Problem to work on:
Which lines hold the string "blue"? Copy each of them from the material below.

Data for processing:

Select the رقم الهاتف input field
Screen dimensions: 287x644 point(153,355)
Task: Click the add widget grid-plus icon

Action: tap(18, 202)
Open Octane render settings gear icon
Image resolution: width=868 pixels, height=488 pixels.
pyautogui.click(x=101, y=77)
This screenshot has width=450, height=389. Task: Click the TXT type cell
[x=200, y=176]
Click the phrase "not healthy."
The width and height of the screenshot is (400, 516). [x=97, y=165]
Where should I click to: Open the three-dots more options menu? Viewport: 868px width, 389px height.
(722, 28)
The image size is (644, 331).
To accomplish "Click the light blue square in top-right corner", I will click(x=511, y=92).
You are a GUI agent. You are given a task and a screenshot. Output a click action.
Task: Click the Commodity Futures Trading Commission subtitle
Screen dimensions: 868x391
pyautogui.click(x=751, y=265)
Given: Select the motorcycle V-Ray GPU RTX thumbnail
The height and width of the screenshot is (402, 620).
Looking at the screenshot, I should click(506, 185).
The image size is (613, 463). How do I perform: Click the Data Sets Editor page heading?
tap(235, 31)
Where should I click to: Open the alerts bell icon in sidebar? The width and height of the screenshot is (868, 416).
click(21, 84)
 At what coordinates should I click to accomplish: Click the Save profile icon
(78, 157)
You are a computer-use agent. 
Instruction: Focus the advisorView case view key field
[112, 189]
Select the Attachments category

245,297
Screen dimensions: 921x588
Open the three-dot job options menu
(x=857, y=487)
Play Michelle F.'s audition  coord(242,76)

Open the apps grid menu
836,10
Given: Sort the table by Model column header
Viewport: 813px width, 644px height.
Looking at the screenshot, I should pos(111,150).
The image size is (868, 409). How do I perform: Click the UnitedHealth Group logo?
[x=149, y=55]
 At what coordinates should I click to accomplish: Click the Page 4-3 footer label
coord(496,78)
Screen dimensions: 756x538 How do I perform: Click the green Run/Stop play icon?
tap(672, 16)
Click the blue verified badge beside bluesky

Final answer:
To accomplish "Click the light blue square in top-right corner", I will click(x=511, y=92).
Click the blue verified badge beside bluesky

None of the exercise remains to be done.